No, l’art. chiave è il 117 riformato, ove si dice
che: “La potestà legislativa è esercitata dallo Stato e dalle Regioni nel
rispetto della Costituzione, nonché dei vincoli derivanti dall'ordinamento
dell'Unione europea e dagli obblighi internazionali”.
Segue l’abolizione sostanziale del regionalismo e
del federalismo, en passant, ma non è questo il punto,
e se i governatori dovessero continuare ad essere della stazza di un Vincenzo
De Luca o di qualcun altro degli attuali, non sarebbe tra l’altro
nemmeno una gran perdita.
Il punto è che d’ora in avanti, se passa la riforma, gli impegni presi
a Bruxelles sono immediatamente vincolanti e non più
sottoposti a ratifica da parte del nostro Parlamento. L’Italia cessa da quel
momento di essere uno stato sovrano e diventa una regione a statuto ordinario
dell’Unione Europea. Quel soggetto politico che, con buona pace di Altiero
Spinelli e di tutta Ventotene, negli ultimi vent’anni ha
quasi azzerato il nostro potere d’acquisto ed il nostro tenore di vita, ci ha
imposto governi che nessuno ha più potuto votare, ci ha imposto una invasione
di migranti per ritrovare un precedente analogo – in tutti i sensi – della
quale bisogna risalire al periodo compreso tra il 410 d. C. e la cacciata
dei Longobardi dalla Penisola. Ha distrutto la nostra economia
e la nostra sovranità reale. Complici, ovviamente, i ducetti, i gerarchi ed i
burocrati bancari che si sono alternati a far finta di governare questo paese,
gestendo invece esclusivamente i propri interessi.

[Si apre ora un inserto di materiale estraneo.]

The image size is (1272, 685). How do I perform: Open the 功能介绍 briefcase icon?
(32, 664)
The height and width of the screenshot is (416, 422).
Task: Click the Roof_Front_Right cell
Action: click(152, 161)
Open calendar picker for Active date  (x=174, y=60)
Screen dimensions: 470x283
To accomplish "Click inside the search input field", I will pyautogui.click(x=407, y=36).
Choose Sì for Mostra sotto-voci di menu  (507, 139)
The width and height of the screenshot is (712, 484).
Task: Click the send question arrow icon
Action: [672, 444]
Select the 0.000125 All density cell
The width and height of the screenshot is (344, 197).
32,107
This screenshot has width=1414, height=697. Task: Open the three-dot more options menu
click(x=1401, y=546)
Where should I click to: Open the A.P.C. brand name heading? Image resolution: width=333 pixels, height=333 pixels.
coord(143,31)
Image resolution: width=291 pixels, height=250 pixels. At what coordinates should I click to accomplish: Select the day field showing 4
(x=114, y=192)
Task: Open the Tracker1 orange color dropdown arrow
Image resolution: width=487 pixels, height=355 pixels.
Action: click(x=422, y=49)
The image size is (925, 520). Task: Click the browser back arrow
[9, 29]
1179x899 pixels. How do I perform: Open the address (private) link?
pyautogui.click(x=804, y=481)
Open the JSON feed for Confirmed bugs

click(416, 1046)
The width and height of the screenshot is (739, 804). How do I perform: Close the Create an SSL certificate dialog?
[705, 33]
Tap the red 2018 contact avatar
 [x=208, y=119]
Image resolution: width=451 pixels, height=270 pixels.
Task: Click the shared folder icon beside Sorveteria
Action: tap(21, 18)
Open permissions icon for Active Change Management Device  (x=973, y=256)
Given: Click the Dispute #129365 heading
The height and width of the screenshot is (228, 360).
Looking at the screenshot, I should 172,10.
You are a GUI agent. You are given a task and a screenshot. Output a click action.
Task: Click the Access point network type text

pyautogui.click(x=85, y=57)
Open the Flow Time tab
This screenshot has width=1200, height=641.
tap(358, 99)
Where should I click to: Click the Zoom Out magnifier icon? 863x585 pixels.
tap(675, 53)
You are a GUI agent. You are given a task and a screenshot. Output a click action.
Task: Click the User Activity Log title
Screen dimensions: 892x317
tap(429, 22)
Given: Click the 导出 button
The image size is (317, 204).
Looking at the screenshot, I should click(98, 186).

Le ragioni del No, dunque, sono le stesse del 1947, quando perfino i
comunisti capirono che non era il caso di alienare la sovranità popolare così
faticosamente e sanguinosamente riconquistata. Lo capisce perfino un vecchio
arnese del comunismo postmoderno come Pierluigi Bersani. Il suo No
inquieta un po’ il campo anti-renziano, come quello di D’Alema. Si
tratta di gente che avrebbe fatto perdere la sua battaglia perfino a San
Francesco, a Giovanna d’Arco, se fossero stati dalla loro
parte. Ma non è il caso di stare a sottilizzare, servono tutti i voti per
salvare la Costituzione repubblicana, anche quelli di chi a suo tempo ci ha
preso in giro con la Bicamerale e la pessima riforma del Titolo
V di Bassanini.
L’unica vera costituzione che ci rimarrebbe, se prevalessero le
ragioni del SI, sarebbe il Trattato di Maastricht. Non ci
resterebbe il tempo per finire di maledirlo abbastanza.